▶ What is required
Please return the material exactly; leave no entry out.

▶ Raw data
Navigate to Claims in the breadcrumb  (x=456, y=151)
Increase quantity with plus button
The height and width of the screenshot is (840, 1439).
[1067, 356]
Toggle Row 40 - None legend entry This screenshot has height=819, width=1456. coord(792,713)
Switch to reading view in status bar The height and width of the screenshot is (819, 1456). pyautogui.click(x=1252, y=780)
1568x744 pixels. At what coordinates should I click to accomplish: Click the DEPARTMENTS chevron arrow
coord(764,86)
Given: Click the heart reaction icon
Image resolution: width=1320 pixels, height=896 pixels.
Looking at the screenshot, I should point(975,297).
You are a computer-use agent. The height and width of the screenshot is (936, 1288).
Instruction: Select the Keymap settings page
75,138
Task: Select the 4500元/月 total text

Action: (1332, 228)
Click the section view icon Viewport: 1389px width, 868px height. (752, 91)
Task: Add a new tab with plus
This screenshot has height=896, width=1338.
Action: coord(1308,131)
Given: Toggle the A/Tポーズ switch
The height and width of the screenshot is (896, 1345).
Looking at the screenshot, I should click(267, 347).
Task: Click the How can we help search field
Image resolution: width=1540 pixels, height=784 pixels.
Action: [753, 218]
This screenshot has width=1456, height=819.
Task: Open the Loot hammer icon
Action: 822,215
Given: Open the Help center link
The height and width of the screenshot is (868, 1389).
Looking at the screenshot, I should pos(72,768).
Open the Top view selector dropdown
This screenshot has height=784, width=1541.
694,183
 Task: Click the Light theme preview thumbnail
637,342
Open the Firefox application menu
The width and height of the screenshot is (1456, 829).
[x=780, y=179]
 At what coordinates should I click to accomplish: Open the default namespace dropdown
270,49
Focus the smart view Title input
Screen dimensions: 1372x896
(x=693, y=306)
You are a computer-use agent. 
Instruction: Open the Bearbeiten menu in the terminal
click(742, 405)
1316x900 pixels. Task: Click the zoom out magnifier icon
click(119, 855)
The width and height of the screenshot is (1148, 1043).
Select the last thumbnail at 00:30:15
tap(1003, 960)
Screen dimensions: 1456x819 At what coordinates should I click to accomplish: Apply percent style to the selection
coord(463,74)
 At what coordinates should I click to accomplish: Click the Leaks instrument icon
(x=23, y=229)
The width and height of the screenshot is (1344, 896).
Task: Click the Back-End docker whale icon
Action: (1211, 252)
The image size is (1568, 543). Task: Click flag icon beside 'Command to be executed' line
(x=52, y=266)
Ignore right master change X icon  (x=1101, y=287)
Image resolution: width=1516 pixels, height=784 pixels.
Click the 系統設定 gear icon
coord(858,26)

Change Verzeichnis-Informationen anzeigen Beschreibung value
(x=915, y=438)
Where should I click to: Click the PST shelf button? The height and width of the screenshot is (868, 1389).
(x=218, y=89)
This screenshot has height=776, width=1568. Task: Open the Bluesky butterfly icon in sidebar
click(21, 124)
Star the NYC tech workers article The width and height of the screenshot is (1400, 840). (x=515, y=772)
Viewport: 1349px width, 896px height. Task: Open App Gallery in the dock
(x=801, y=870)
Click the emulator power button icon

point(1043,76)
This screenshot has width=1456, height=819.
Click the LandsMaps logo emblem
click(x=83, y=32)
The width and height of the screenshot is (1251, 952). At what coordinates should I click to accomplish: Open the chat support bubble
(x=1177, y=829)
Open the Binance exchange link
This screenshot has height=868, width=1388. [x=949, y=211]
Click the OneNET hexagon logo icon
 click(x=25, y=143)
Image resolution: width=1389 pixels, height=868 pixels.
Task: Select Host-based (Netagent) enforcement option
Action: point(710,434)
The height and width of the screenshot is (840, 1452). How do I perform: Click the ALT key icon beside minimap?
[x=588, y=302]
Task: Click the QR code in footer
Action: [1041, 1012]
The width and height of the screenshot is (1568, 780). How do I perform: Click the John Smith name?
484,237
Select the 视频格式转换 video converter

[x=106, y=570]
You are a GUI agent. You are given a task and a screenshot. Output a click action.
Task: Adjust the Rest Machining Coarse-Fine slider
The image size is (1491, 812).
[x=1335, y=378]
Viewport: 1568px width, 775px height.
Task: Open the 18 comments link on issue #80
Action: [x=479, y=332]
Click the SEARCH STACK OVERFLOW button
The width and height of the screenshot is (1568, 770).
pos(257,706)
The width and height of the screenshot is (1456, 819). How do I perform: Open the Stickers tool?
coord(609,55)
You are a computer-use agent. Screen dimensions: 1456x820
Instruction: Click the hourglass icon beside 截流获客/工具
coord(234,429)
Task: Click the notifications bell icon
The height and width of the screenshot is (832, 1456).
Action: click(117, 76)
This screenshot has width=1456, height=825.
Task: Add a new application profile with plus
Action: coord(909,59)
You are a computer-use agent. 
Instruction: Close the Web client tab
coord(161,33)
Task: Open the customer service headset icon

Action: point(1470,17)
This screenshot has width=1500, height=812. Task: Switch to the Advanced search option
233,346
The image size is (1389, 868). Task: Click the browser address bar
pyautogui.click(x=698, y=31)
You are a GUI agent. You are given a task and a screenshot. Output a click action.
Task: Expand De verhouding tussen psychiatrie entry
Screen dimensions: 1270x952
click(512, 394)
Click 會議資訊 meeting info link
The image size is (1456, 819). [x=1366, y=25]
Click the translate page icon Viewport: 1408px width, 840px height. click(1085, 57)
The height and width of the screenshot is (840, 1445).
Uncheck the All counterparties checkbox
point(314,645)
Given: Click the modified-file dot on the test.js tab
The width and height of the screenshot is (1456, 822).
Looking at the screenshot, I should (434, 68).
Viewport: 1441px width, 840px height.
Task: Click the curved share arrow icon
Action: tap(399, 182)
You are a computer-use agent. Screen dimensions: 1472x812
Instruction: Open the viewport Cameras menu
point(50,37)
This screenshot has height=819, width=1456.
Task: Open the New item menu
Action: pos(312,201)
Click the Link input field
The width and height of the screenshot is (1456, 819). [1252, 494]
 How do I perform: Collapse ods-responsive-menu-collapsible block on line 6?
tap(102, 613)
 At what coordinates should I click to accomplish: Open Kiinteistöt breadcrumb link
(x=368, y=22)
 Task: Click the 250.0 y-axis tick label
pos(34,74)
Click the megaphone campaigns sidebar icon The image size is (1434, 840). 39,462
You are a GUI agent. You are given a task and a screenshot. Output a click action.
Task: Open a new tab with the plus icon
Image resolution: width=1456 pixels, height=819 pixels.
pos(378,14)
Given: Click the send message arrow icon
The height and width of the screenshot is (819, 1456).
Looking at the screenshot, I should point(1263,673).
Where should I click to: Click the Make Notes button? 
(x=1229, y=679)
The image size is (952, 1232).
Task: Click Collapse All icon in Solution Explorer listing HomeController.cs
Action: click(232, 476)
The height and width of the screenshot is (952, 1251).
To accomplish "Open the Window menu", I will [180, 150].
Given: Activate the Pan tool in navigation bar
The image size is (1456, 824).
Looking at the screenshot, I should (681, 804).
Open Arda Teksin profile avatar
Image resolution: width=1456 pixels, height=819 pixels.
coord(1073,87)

▶ Response
Navigate to Claims in the breadcrumb  (x=456, y=151)
Increase quantity with plus button
The height and width of the screenshot is (840, 1439).
[1067, 356]
Toggle Row 40 - None legend entry This screenshot has height=819, width=1456. coord(792,713)
Switch to reading view in status bar The height and width of the screenshot is (819, 1456). pyautogui.click(x=1252, y=780)
1568x744 pixels. At what coordinates should I click to accomplish: Click the DEPARTMENTS chevron arrow
coord(764,86)
Given: Click the heart reaction icon
Image resolution: width=1320 pixels, height=896 pixels.
Looking at the screenshot, I should point(975,297).
You are a computer-use agent. The height and width of the screenshot is (936, 1288).
Instruction: Select the Keymap settings page
75,138
Task: Select the 4500元/月 total text

Action: (1332, 228)
Click the section view icon Viewport: 1389px width, 868px height. (752, 91)
Task: Add a new tab with plus
This screenshot has height=896, width=1338.
Action: coord(1308,131)
Given: Toggle the A/Tポーズ switch
The height and width of the screenshot is (896, 1345).
Looking at the screenshot, I should click(267, 347).
Task: Click the How can we help search field
Image resolution: width=1540 pixels, height=784 pixels.
Action: [753, 218]
This screenshot has width=1456, height=819.
Task: Open the Loot hammer icon
Action: 822,215
Given: Open the Help center link
The height and width of the screenshot is (868, 1389).
Looking at the screenshot, I should pos(72,768).
Open the Top view selector dropdown
This screenshot has height=784, width=1541.
694,183
 Task: Click the Light theme preview thumbnail
637,342
Open the Firefox application menu
The width and height of the screenshot is (1456, 829).
[x=780, y=179]
 At what coordinates should I click to accomplish: Open the default namespace dropdown
270,49
Focus the smart view Title input
Screen dimensions: 1372x896
(x=693, y=306)
You are a computer-use agent. 
Instruction: Open the Bearbeiten menu in the terminal
click(742, 405)
1316x900 pixels. Task: Click the zoom out magnifier icon
click(119, 855)
The width and height of the screenshot is (1148, 1043).
Select the last thumbnail at 00:30:15
tap(1003, 960)
Screen dimensions: 1456x819 At what coordinates should I click to accomplish: Apply percent style to the selection
coord(463,74)
 At what coordinates should I click to accomplish: Click the Leaks instrument icon
(x=23, y=229)
The width and height of the screenshot is (1344, 896).
Task: Click the Back-End docker whale icon
Action: (1211, 252)
The image size is (1568, 543). Task: Click flag icon beside 'Command to be executed' line
(x=52, y=266)
Ignore right master change X icon  (x=1101, y=287)
Image resolution: width=1516 pixels, height=784 pixels.
Click the 系統設定 gear icon
coord(858,26)

Change Verzeichnis-Informationen anzeigen Beschreibung value
(x=915, y=438)
Where should I click to: Click the PST shelf button? The height and width of the screenshot is (868, 1389).
(x=218, y=89)
This screenshot has height=776, width=1568. Task: Open the Bluesky butterfly icon in sidebar
click(21, 124)
Star the NYC tech workers article The width and height of the screenshot is (1400, 840). (x=515, y=772)
Viewport: 1349px width, 896px height. Task: Open App Gallery in the dock
(x=801, y=870)
Click the emulator power button icon

point(1043,76)
This screenshot has width=1456, height=819.
Click the LandsMaps logo emblem
click(x=83, y=32)
The width and height of the screenshot is (1251, 952). At what coordinates should I click to accomplish: Open the chat support bubble
(x=1177, y=829)
Open the Binance exchange link
This screenshot has height=868, width=1388. [x=949, y=211]
Click the OneNET hexagon logo icon
 click(x=25, y=143)
Image resolution: width=1389 pixels, height=868 pixels.
Task: Select Host-based (Netagent) enforcement option
Action: point(710,434)
The height and width of the screenshot is (840, 1452). How do I perform: Click the ALT key icon beside minimap?
[x=588, y=302]
Task: Click the QR code in footer
Action: [1041, 1012]
The width and height of the screenshot is (1568, 780). How do I perform: Click the John Smith name?
484,237
Select the 视频格式转换 video converter

[x=106, y=570]
You are a GUI agent. You are given a task and a screenshot. Output a click action.
Task: Adjust the Rest Machining Coarse-Fine slider
The image size is (1491, 812).
[x=1335, y=378]
Viewport: 1568px width, 775px height.
Task: Open the 18 comments link on issue #80
Action: [x=479, y=332]
Click the SEARCH STACK OVERFLOW button
The width and height of the screenshot is (1568, 770).
pos(257,706)
The width and height of the screenshot is (1456, 819). How do I perform: Open the Stickers tool?
coord(609,55)
You are a computer-use agent. Screen dimensions: 1456x820
Instruction: Click the hourglass icon beside 截流获客/工具
coord(234,429)
Task: Click the notifications bell icon
The height and width of the screenshot is (832, 1456).
Action: click(117, 76)
This screenshot has width=1456, height=825.
Task: Add a new application profile with plus
Action: coord(909,59)
You are a computer-use agent. 
Instruction: Close the Web client tab
coord(161,33)
Task: Open the customer service headset icon

Action: point(1470,17)
This screenshot has width=1500, height=812. Task: Switch to the Advanced search option
233,346
The image size is (1389, 868). Task: Click the browser address bar
pyautogui.click(x=698, y=31)
You are a GUI agent. You are given a task and a screenshot. Output a click action.
Task: Expand De verhouding tussen psychiatrie entry
Screen dimensions: 1270x952
click(512, 394)
Click 會議資訊 meeting info link
The image size is (1456, 819). [x=1366, y=25]
Click the translate page icon Viewport: 1408px width, 840px height. click(1085, 57)
The height and width of the screenshot is (840, 1445).
Uncheck the All counterparties checkbox
point(314,645)
Given: Click the modified-file dot on the test.js tab
The width and height of the screenshot is (1456, 822).
Looking at the screenshot, I should (434, 68).
Viewport: 1441px width, 840px height.
Task: Click the curved share arrow icon
Action: tap(399, 182)
You are a computer-use agent. Screen dimensions: 1472x812
Instruction: Open the viewport Cameras menu
point(50,37)
This screenshot has height=819, width=1456.
Task: Open the New item menu
Action: pos(312,201)
Click the Link input field
The width and height of the screenshot is (1456, 819). [1252, 494]
 How do I perform: Collapse ods-responsive-menu-collapsible block on line 6?
tap(102, 613)
 At what coordinates should I click to accomplish: Open Kiinteistöt breadcrumb link
(x=368, y=22)
 Task: Click the 250.0 y-axis tick label
pos(34,74)
Click the megaphone campaigns sidebar icon The image size is (1434, 840). 39,462
You are a GUI agent. You are given a task and a screenshot. Output a click action.
Task: Open a new tab with the plus icon
Image resolution: width=1456 pixels, height=819 pixels.
pos(378,14)
Given: Click the send message arrow icon
The height and width of the screenshot is (819, 1456).
Looking at the screenshot, I should point(1263,673).
Where should I click to: Click the Make Notes button? 
(x=1229, y=679)
The image size is (952, 1232).
Task: Click Collapse All icon in Solution Explorer listing HomeController.cs
Action: click(232, 476)
The height and width of the screenshot is (952, 1251).
To accomplish "Open the Window menu", I will [180, 150].
Given: Activate the Pan tool in navigation bar
The image size is (1456, 824).
Looking at the screenshot, I should (681, 804).
Open Arda Teksin profile avatar
Image resolution: width=1456 pixels, height=819 pixels.
coord(1073,87)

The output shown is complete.